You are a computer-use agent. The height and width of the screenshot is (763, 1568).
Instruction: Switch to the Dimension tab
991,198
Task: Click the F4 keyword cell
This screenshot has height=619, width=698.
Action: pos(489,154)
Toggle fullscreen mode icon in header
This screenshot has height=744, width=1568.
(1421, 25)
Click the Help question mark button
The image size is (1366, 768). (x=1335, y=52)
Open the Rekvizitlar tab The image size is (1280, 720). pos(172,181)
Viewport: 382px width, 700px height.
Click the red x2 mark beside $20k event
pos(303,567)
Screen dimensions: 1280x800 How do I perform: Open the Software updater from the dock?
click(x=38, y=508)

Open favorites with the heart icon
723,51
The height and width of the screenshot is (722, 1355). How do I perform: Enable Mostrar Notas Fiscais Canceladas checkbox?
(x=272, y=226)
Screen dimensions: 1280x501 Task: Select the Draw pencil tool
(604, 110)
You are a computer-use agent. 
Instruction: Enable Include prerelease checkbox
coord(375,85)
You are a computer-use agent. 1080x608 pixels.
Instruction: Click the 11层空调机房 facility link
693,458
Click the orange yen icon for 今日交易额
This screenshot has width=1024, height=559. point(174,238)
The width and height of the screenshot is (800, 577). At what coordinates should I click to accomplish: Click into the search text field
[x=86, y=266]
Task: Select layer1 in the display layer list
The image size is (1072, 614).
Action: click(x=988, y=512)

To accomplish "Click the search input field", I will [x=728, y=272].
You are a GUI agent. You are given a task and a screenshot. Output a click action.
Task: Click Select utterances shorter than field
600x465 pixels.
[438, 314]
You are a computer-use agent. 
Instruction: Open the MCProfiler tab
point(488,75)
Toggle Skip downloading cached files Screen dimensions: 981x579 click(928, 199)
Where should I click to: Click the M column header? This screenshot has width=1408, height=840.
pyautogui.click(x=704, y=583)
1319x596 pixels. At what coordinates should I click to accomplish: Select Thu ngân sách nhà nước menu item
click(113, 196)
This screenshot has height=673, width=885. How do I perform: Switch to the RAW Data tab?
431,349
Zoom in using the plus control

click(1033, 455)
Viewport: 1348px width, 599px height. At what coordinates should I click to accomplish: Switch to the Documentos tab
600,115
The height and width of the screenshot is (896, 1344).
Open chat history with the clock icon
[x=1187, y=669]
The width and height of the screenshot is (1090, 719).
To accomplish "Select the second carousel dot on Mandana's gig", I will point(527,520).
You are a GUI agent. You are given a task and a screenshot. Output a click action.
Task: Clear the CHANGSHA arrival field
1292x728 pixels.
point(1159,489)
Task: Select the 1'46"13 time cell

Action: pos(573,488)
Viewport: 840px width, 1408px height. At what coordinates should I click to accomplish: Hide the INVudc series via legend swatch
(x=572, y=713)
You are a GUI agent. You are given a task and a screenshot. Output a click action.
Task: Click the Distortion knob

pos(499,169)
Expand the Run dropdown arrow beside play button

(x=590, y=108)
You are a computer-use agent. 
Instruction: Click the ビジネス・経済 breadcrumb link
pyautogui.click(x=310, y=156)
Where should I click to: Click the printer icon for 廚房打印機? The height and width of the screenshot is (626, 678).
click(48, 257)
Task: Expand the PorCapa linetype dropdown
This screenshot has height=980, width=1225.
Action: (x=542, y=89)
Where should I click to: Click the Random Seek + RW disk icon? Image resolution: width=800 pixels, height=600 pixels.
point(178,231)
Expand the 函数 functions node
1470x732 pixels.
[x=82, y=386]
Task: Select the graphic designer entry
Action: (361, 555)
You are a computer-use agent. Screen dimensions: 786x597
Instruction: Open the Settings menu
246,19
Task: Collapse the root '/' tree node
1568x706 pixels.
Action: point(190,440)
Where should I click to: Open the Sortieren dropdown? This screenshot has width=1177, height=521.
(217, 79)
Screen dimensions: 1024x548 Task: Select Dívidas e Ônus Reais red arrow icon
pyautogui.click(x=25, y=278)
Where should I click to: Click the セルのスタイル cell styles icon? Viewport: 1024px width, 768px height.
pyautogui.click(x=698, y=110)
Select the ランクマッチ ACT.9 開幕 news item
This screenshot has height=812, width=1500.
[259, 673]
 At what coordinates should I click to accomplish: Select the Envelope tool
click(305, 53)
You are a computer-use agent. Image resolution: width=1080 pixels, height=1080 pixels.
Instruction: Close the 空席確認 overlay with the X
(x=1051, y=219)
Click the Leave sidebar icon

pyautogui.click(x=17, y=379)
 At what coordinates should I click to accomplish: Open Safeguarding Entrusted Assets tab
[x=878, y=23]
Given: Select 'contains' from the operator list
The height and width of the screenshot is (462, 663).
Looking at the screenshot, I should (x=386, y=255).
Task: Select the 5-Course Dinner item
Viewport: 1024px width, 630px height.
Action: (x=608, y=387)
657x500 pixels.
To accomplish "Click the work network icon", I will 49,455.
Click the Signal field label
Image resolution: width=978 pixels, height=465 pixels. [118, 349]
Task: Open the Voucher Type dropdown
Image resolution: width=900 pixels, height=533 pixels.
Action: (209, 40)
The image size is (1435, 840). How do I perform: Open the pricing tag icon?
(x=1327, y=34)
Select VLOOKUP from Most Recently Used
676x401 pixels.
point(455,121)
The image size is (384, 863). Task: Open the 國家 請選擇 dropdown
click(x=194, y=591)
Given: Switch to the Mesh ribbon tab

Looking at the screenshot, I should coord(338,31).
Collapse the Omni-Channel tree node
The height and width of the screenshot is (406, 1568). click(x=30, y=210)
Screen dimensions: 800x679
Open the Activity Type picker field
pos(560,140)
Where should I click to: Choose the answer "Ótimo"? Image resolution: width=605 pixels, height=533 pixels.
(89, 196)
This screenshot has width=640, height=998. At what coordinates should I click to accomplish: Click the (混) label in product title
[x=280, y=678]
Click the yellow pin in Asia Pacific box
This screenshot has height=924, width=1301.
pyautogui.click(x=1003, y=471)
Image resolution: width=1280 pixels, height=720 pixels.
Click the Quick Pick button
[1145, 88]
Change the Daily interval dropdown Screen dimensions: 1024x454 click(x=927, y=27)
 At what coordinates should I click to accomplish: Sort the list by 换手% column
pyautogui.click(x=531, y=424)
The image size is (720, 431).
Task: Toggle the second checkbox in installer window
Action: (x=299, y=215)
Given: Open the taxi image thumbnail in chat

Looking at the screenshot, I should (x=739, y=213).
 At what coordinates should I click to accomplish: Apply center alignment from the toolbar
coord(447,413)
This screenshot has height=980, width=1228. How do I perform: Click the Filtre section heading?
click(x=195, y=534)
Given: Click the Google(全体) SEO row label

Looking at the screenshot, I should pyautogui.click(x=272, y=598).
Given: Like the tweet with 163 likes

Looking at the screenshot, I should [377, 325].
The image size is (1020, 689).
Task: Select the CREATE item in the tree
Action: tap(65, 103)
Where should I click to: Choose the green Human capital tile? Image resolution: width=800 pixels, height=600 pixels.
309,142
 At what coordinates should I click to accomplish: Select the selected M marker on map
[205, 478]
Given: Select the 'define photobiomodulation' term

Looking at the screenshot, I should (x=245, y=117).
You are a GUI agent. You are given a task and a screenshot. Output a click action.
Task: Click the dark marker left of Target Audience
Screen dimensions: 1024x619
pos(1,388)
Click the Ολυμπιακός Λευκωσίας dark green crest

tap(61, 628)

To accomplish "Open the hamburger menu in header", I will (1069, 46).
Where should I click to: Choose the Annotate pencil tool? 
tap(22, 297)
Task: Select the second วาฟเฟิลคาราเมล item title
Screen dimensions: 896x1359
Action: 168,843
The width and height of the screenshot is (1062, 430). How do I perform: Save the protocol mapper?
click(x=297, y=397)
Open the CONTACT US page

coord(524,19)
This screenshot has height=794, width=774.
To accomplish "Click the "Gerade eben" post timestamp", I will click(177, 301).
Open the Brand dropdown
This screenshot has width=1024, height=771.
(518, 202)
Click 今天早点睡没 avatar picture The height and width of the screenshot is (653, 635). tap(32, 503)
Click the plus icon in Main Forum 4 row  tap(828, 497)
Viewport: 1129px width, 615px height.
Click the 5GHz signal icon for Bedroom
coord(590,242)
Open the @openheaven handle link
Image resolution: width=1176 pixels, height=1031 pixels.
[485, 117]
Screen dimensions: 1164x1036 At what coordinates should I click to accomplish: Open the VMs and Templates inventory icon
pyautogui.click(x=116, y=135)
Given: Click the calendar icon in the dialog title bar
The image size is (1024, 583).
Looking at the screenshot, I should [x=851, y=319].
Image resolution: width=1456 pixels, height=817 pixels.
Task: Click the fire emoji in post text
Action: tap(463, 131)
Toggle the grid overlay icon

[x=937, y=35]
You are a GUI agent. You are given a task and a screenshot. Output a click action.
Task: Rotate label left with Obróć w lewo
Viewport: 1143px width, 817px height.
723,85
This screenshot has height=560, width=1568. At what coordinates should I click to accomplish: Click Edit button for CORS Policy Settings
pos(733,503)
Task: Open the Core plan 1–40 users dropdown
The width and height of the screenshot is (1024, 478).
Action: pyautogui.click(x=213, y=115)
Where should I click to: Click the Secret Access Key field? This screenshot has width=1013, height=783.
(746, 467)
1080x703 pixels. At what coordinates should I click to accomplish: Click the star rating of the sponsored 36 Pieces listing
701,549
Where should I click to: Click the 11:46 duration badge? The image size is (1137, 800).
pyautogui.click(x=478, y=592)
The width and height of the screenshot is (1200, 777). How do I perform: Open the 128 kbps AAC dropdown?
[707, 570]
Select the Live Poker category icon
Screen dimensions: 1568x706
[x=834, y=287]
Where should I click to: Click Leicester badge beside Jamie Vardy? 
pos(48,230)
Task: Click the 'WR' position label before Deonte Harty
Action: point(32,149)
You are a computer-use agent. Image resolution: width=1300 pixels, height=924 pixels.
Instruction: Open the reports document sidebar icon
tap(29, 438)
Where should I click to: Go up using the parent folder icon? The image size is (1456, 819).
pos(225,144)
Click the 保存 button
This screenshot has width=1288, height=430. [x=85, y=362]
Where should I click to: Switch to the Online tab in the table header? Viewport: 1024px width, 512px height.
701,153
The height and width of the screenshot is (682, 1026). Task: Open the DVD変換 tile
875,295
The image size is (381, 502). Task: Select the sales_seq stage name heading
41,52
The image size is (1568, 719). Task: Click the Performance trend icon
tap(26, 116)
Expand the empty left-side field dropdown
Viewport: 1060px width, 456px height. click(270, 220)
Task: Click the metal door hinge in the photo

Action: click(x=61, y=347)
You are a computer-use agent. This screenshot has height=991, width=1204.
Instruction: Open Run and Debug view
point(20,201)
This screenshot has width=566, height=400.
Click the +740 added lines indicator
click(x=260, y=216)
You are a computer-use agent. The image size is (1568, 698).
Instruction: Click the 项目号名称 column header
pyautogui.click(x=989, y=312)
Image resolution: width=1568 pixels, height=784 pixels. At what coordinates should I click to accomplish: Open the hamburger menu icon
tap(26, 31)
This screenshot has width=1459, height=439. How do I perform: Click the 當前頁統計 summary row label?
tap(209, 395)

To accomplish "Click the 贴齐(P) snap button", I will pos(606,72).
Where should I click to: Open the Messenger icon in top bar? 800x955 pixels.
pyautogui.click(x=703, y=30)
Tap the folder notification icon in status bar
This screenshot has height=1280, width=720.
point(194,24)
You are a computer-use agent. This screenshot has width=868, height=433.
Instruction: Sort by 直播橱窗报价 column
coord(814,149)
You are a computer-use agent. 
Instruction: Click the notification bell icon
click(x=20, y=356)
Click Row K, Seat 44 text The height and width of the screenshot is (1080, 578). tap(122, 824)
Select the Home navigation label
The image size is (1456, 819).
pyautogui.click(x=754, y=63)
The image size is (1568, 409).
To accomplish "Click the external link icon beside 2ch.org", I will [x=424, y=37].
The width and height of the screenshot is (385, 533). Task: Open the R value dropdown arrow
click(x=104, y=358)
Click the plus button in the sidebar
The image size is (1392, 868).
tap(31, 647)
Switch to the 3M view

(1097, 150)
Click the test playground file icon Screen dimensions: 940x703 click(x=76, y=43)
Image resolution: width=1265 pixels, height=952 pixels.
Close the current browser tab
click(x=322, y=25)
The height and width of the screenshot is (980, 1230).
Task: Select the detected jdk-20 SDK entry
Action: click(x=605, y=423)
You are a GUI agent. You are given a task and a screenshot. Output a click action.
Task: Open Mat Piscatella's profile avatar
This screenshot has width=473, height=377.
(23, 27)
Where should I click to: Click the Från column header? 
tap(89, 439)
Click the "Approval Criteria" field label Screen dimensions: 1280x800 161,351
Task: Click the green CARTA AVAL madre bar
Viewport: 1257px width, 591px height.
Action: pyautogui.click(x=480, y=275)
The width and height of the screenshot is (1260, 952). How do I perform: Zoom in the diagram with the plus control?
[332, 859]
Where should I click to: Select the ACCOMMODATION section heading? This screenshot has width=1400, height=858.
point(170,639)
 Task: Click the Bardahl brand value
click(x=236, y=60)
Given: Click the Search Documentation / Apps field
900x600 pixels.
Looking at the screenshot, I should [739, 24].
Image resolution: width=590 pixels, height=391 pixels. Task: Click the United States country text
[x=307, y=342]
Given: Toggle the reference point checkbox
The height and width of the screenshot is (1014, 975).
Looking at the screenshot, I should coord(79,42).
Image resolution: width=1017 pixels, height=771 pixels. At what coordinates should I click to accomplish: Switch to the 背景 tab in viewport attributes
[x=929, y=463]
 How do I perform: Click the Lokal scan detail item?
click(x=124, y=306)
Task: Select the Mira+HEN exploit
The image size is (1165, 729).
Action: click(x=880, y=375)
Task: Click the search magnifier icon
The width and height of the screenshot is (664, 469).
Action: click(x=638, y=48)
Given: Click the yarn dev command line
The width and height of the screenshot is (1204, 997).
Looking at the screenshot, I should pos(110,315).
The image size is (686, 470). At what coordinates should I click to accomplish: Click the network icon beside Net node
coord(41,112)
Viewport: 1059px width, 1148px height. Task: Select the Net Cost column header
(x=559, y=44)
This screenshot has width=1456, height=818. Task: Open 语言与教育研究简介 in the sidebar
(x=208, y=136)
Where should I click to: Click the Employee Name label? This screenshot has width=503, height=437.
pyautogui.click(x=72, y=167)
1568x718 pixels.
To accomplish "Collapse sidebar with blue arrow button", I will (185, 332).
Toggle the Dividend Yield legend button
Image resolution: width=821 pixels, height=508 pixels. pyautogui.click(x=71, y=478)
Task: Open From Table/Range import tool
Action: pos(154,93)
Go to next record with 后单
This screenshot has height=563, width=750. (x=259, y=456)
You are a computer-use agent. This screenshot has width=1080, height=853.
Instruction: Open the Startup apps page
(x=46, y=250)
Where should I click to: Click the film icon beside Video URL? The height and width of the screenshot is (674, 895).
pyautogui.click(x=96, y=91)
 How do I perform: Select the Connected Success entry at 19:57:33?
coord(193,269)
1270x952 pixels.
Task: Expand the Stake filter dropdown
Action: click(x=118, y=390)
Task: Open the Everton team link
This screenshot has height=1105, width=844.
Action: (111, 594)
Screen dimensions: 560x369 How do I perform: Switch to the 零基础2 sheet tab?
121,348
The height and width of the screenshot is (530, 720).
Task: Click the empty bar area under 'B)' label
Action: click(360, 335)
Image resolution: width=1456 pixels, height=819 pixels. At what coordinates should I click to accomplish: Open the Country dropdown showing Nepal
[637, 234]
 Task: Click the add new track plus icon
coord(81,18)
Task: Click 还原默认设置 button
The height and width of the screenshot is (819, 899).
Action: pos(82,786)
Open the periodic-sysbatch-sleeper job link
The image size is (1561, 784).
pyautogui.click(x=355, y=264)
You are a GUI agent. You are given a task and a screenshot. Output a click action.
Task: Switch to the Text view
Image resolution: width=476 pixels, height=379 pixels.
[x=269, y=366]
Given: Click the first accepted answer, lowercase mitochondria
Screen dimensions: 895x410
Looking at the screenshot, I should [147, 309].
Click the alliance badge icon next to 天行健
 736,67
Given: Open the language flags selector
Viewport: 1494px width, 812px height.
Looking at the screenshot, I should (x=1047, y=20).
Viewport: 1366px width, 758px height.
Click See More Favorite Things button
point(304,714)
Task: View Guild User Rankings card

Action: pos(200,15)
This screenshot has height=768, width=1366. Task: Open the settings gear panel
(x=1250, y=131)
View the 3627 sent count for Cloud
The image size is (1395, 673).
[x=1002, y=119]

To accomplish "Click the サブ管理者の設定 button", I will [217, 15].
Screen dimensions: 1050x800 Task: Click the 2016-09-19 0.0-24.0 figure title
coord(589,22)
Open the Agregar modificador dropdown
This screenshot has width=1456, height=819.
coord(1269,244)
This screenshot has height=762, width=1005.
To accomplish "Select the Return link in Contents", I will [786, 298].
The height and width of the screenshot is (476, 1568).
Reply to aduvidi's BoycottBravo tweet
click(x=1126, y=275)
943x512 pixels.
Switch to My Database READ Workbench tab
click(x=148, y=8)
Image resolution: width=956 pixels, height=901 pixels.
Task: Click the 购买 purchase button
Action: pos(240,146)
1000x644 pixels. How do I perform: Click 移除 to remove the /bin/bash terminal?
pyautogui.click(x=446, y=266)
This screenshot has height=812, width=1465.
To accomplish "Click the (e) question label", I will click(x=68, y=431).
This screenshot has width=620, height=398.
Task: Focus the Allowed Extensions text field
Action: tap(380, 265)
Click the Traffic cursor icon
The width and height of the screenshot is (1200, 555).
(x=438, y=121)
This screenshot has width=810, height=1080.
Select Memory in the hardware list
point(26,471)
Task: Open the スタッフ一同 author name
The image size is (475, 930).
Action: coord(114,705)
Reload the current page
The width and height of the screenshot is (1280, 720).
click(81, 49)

◆ ◆ ◆ ◆

- REQUIREMENT
Each line of the entries above that includes "avatar" counts once; state how many such lines there are, with the number as the only answer.

- WRITTEN REPLY
2